──────── DATASET ────────

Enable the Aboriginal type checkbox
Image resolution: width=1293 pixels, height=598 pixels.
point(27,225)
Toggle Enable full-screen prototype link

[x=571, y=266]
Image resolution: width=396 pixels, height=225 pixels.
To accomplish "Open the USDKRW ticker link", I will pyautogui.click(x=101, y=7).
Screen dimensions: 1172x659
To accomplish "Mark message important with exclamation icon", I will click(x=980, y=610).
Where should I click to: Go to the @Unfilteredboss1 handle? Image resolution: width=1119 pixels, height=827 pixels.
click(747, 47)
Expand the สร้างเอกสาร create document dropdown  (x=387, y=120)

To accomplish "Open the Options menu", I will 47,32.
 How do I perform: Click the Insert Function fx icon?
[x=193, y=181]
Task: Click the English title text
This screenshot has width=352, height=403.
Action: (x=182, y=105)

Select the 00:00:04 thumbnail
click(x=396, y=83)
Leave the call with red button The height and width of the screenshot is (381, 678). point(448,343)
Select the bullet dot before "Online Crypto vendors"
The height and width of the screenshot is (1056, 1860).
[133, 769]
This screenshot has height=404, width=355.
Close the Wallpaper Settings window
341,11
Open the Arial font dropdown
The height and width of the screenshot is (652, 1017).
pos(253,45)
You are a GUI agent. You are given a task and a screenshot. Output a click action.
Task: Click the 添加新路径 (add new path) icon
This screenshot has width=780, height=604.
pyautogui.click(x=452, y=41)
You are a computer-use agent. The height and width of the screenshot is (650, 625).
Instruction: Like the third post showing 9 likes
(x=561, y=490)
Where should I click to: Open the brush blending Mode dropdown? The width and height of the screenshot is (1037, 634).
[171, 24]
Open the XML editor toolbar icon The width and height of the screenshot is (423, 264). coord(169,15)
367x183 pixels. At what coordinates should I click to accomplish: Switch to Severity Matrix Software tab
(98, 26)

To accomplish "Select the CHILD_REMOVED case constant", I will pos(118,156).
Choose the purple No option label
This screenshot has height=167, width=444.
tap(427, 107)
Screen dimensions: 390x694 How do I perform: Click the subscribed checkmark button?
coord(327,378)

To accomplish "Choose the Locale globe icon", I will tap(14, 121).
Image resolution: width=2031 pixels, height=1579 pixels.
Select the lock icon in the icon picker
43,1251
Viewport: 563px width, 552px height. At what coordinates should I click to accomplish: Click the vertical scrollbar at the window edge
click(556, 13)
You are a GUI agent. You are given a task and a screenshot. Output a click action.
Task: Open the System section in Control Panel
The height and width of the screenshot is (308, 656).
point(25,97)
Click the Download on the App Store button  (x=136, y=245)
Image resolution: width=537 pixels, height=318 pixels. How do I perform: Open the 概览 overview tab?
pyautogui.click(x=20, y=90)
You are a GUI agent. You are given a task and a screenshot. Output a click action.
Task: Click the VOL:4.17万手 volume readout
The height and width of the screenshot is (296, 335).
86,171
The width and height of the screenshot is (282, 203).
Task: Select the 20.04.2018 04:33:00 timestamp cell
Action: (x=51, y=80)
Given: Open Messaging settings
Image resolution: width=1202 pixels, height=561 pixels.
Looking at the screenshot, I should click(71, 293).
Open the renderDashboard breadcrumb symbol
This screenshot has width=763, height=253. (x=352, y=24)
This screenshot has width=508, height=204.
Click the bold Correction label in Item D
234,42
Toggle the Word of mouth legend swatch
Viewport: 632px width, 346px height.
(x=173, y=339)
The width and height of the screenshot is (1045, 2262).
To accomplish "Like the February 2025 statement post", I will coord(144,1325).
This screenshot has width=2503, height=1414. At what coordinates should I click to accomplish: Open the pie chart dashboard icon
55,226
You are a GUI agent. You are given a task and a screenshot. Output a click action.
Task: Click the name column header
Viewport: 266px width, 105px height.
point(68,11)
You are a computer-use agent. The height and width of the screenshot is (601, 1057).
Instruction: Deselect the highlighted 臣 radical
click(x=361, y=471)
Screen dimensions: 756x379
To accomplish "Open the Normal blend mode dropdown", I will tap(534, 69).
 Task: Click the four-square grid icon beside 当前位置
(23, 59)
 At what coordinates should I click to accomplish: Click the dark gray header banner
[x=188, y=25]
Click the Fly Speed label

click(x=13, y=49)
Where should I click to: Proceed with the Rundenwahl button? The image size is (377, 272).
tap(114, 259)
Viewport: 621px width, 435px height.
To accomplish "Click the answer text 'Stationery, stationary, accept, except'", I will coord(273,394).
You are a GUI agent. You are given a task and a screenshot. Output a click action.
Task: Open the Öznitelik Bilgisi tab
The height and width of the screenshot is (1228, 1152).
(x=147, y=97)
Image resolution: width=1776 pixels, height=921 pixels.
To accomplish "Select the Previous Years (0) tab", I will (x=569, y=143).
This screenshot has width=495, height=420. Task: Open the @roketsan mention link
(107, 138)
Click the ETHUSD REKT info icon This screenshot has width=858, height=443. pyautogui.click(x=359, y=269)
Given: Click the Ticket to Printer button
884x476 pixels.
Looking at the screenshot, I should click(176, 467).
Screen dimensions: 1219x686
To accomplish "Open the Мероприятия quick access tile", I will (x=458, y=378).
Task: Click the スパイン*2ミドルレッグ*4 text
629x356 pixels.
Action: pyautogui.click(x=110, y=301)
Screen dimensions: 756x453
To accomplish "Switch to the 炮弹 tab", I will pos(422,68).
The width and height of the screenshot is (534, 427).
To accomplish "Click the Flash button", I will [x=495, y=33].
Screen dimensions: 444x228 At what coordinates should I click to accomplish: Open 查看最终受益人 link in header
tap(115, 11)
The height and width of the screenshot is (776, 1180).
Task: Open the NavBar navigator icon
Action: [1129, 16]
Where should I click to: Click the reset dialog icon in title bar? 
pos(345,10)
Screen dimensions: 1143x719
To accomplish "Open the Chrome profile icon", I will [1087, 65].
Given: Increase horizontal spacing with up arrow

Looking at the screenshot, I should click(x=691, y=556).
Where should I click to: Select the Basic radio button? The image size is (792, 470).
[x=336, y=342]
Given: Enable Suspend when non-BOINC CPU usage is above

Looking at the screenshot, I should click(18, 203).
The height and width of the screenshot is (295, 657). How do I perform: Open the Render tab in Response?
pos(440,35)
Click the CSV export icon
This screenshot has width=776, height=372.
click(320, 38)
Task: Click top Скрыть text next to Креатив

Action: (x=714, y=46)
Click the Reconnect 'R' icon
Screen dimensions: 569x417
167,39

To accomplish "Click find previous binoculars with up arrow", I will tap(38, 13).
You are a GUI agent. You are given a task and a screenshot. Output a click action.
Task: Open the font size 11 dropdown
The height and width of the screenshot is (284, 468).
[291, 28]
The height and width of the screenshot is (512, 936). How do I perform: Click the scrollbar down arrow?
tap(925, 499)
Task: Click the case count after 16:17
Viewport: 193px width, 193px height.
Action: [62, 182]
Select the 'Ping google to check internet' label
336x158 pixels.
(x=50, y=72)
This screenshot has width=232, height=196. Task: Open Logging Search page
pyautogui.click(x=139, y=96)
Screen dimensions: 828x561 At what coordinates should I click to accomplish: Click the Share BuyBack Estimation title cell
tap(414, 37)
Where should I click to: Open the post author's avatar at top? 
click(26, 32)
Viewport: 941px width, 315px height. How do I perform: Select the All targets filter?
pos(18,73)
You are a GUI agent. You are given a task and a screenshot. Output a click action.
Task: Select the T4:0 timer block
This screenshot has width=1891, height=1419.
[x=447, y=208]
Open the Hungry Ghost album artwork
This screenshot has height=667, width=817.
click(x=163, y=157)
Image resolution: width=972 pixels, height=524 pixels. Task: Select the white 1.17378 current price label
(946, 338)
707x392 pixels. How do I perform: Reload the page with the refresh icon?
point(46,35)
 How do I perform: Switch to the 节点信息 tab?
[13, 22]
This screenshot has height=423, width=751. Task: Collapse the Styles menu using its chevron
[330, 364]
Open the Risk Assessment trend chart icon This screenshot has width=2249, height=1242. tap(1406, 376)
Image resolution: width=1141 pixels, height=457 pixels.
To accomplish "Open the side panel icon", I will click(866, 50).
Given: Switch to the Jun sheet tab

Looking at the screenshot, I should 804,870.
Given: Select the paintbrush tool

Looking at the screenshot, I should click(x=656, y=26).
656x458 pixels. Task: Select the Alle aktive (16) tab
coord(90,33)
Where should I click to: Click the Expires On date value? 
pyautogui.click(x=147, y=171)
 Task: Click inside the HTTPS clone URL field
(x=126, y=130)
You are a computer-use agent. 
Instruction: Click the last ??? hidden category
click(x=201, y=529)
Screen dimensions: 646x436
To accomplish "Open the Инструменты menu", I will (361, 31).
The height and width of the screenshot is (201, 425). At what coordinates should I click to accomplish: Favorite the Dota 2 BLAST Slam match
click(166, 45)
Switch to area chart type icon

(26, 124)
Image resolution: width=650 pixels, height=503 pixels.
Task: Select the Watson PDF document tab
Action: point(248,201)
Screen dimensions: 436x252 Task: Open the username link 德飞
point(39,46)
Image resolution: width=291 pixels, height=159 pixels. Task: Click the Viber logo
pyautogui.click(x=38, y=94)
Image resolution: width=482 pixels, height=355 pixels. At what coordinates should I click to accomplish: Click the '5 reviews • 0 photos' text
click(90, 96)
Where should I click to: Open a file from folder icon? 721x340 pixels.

────────

BRIEF - Copy out the items from the line with "Choose the purple No option label" up to and including the line with "will tap(14, 121).", keeping every character as it appears.

TASK SOLUTION -
Choose the purple No option label
This screenshot has height=167, width=444.
tap(427, 107)
Screen dimensions: 390x694 How do I perform: Click the subscribed checkmark button?
coord(327,378)

To accomplish "Choose the Locale globe icon", I will tap(14, 121).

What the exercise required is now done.